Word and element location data
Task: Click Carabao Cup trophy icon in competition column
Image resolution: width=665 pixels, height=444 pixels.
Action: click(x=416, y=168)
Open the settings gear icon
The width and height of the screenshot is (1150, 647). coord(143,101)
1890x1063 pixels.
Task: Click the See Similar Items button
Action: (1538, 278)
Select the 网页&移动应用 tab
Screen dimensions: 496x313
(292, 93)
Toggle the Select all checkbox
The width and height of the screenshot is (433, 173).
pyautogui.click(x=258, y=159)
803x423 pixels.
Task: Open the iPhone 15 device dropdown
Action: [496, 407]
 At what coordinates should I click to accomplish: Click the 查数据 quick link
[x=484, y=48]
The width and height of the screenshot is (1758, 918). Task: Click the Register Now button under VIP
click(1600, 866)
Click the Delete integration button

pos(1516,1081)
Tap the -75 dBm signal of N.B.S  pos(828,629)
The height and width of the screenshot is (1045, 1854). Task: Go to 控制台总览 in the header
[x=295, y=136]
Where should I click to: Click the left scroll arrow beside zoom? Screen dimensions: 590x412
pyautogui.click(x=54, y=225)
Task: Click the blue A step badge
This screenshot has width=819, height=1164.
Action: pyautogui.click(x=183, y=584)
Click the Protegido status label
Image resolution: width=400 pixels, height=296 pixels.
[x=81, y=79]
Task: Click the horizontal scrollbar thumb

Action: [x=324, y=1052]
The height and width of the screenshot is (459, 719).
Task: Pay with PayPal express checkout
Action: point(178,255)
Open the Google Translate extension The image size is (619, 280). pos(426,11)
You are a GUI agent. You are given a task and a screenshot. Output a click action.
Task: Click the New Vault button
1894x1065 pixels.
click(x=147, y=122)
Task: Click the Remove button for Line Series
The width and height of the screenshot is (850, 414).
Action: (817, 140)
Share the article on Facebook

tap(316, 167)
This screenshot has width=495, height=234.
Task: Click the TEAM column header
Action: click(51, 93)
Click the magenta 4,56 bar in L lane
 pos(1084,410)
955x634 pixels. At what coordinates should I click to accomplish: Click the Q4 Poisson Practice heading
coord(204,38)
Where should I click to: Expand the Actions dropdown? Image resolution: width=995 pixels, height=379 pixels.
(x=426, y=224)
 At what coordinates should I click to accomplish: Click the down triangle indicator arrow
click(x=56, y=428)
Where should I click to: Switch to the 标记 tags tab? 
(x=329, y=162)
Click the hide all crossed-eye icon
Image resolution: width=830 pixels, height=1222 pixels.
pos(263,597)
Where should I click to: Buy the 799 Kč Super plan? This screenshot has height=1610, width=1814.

What you need to do: Please rewrite all of the material above, replacing "Where should I click to" with "Where do I click to" and leaving everything else unchanged.

Correct output:
Task: Click Carabao Cup trophy icon in competition column
Image resolution: width=665 pixels, height=444 pixels.
Action: click(x=416, y=168)
Open the settings gear icon
The width and height of the screenshot is (1150, 647). coord(143,101)
1890x1063 pixels.
Task: Click the See Similar Items button
Action: (1538, 278)
Select the 网页&移动应用 tab
Screen dimensions: 496x313
(292, 93)
Toggle the Select all checkbox
The width and height of the screenshot is (433, 173).
pyautogui.click(x=258, y=159)
803x423 pixels.
Task: Open the iPhone 15 device dropdown
Action: [496, 407]
 At what coordinates should I click to accomplish: Click the 查数据 quick link
[x=484, y=48]
The width and height of the screenshot is (1758, 918). Task: Click the Register Now button under VIP
click(1600, 866)
Click the Delete integration button

pos(1516,1081)
Tap the -75 dBm signal of N.B.S  pos(828,629)
The height and width of the screenshot is (1045, 1854). Task: Go to 控制台总览 in the header
[x=295, y=136]
Where do I click to: Click the left scroll arrow beside zoom? Screen dimensions: 590x412
pyautogui.click(x=54, y=225)
Task: Click the blue A step badge
This screenshot has width=819, height=1164.
Action: pyautogui.click(x=183, y=584)
Click the Protegido status label
Image resolution: width=400 pixels, height=296 pixels.
[x=81, y=79]
Task: Click the horizontal scrollbar thumb

Action: [x=324, y=1052]
The height and width of the screenshot is (459, 719).
Task: Pay with PayPal express checkout
Action: point(178,255)
Open the Google Translate extension The image size is (619, 280). pos(426,11)
You are a GUI agent. You are given a task and a screenshot. Output a click action.
Task: Click the New Vault button
1894x1065 pixels.
click(x=147, y=122)
Task: Click the Remove button for Line Series
The width and height of the screenshot is (850, 414).
Action: (817, 140)
Share the article on Facebook

tap(316, 167)
This screenshot has width=495, height=234.
Task: Click the TEAM column header
Action: click(51, 93)
Click the magenta 4,56 bar in L lane
 pos(1084,410)
955x634 pixels. At what coordinates should I click to accomplish: Click the Q4 Poisson Practice heading
coord(204,38)
Where do I click to: Expand the Actions dropdown? Image resolution: width=995 pixels, height=379 pixels.
(x=426, y=224)
 At what coordinates should I click to accomplish: Click the down triangle indicator arrow
click(x=56, y=428)
Where do I click to: Switch to the 标记 tags tab? 
(x=329, y=162)
Click the hide all crossed-eye icon
Image resolution: width=830 pixels, height=1222 pixels.
pos(263,597)
Where do I click to: Buy the 799 Kč Super plan? This screenshot has height=1610, width=1814.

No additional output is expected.